**Collected data**
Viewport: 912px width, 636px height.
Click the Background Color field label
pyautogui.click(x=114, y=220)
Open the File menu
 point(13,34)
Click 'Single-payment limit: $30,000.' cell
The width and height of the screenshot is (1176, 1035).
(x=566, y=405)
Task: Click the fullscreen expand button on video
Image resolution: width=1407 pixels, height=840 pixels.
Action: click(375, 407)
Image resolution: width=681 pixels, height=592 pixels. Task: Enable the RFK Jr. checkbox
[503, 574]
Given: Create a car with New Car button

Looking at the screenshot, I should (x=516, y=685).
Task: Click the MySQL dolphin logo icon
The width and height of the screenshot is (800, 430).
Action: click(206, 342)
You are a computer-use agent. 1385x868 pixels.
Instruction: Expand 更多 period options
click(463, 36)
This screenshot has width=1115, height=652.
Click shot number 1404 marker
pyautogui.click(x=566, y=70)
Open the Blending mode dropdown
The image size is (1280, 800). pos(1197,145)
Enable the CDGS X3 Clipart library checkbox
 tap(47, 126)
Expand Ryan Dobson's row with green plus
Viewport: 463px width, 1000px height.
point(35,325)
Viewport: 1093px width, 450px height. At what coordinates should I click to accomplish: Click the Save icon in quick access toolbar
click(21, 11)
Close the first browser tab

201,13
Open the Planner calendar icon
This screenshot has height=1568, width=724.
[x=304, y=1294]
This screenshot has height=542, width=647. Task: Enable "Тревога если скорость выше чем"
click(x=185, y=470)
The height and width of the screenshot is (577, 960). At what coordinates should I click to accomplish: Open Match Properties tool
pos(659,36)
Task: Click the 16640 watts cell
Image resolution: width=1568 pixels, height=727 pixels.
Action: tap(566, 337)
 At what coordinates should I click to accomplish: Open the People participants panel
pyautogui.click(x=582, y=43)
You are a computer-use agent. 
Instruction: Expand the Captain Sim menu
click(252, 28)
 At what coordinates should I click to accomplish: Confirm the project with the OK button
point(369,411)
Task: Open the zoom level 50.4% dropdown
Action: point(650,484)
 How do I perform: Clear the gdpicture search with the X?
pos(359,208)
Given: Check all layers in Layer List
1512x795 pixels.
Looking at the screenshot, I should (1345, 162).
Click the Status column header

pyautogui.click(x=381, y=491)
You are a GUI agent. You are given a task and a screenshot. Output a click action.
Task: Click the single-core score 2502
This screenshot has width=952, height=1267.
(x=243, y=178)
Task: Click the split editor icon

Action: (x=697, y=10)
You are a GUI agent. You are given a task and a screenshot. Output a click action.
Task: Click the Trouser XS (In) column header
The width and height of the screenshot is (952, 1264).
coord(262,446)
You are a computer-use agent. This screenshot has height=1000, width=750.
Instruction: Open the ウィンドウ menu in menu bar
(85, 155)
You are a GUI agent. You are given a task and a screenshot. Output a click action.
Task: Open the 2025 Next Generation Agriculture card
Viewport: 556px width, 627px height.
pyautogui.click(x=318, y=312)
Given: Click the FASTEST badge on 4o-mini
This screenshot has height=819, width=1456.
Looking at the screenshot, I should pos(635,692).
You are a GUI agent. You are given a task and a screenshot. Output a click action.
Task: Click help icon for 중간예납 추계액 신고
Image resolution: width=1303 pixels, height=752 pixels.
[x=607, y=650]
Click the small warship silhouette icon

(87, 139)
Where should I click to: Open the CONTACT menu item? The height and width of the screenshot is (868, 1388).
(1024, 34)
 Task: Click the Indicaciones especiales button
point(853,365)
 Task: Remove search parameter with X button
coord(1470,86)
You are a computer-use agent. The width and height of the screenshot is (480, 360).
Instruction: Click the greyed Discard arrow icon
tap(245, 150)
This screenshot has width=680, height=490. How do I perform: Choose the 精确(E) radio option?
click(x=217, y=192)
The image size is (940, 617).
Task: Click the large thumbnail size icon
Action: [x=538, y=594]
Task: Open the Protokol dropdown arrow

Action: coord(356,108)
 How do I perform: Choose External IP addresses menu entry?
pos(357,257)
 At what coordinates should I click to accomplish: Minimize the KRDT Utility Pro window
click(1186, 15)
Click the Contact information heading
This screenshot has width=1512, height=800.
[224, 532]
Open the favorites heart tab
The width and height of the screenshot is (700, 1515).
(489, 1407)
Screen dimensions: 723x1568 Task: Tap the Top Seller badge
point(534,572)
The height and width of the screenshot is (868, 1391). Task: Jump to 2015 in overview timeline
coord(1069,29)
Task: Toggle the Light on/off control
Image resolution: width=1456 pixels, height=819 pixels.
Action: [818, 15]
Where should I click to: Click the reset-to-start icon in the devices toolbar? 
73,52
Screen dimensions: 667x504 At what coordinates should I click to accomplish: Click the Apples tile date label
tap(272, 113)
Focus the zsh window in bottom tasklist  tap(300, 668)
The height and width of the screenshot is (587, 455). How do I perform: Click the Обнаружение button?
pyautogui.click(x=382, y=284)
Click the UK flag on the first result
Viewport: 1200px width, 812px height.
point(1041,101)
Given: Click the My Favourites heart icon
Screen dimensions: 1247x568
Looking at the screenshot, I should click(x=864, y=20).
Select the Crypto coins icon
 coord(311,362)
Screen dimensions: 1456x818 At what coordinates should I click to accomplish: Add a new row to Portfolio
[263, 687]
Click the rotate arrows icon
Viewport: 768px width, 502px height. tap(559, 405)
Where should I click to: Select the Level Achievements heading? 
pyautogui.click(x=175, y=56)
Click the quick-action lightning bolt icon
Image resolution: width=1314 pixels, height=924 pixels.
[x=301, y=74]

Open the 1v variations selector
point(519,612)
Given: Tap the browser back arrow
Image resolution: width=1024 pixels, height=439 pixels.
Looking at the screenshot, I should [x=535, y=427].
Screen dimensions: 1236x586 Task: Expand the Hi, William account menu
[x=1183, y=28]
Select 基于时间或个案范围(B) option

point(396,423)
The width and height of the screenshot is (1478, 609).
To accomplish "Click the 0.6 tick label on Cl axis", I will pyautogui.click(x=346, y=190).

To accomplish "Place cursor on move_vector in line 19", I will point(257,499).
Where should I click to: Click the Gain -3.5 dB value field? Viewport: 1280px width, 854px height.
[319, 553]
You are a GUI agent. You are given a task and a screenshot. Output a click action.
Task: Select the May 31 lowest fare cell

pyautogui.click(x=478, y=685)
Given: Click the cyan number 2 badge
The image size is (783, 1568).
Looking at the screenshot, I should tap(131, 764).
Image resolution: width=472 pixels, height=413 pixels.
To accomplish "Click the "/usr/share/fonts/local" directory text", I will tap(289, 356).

**WHAT YOU SHOULD DO**
Set down again, word for word, the stretch of records from the line with "Given: Click the FASTEST badge on 4o-mini" to the line with "Task: Click help icon for 중간예납 추계액 신고", both of those lines included.

**SOLVED PROBLEM**
Given: Click the FASTEST badge on 4o-mini
This screenshot has height=819, width=1456.
Looking at the screenshot, I should pos(635,692).
You are a GUI agent. You are given a task and a screenshot. Output a click action.
Task: Click help icon for 중간예납 추계액 신고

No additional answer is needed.